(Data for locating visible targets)
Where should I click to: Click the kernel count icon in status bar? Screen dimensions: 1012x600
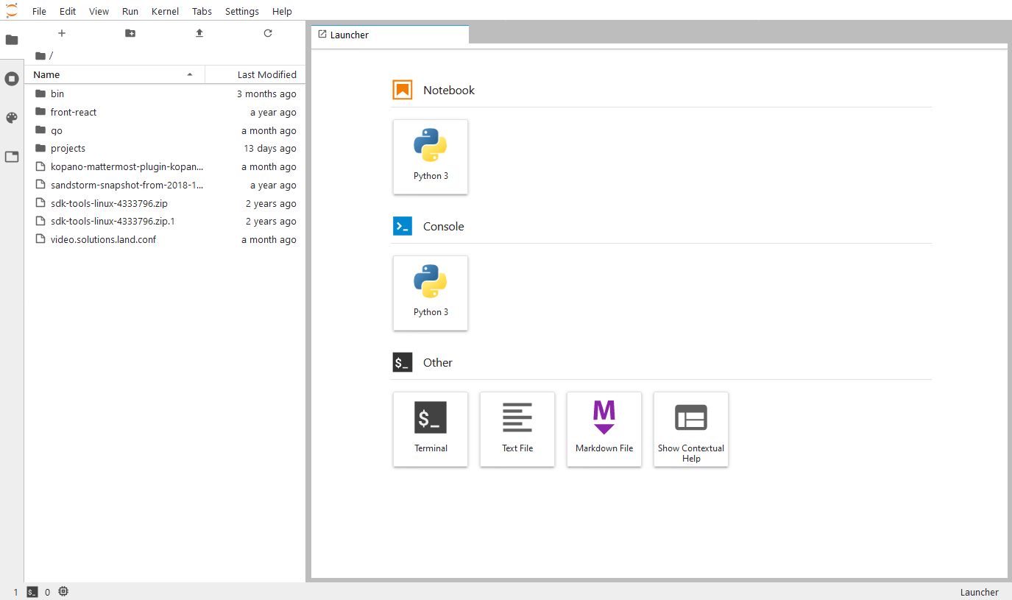point(63,592)
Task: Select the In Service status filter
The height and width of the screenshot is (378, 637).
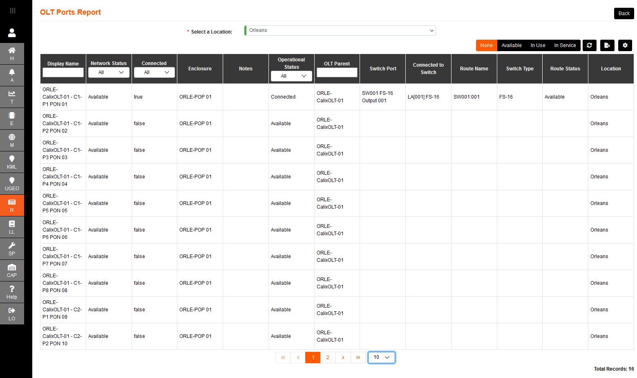Action: [x=565, y=45]
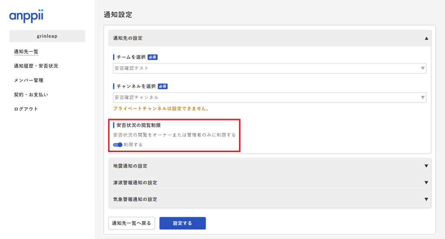Viewport: 445px width, 239px height.
Task: Expand the 気象警報通知の設定 section
Action: pyautogui.click(x=269, y=199)
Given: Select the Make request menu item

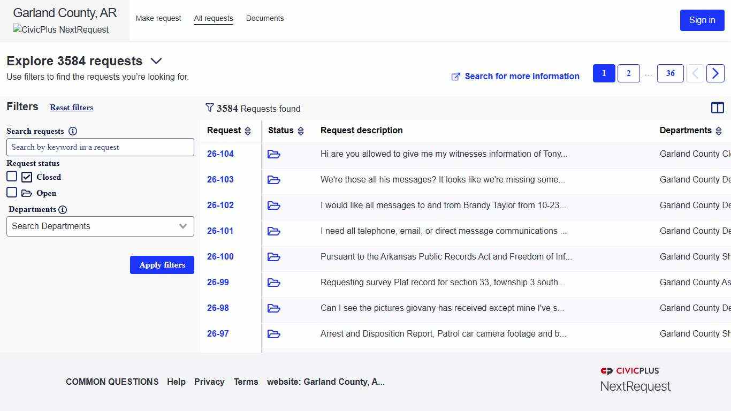Looking at the screenshot, I should pos(158,18).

> _The problem_: Rewrite all of the material above with "Select" replaced by "Choose" and everything else left the same. Leave out the pictures.

> _Solution below_:
Where should I click to: Click the kernel count icon in status bar? Screen dimensions: 1012x600
point(63,592)
Task: Choose the In Service status filter
The height and width of the screenshot is (378, 637).
Action: [x=565, y=45]
Viewport: 445px width, 239px height.
Task: Expand the 気象警報通知の設定 section
Action: pyautogui.click(x=269, y=199)
Given: Choose the Make request menu item

Looking at the screenshot, I should pos(158,18).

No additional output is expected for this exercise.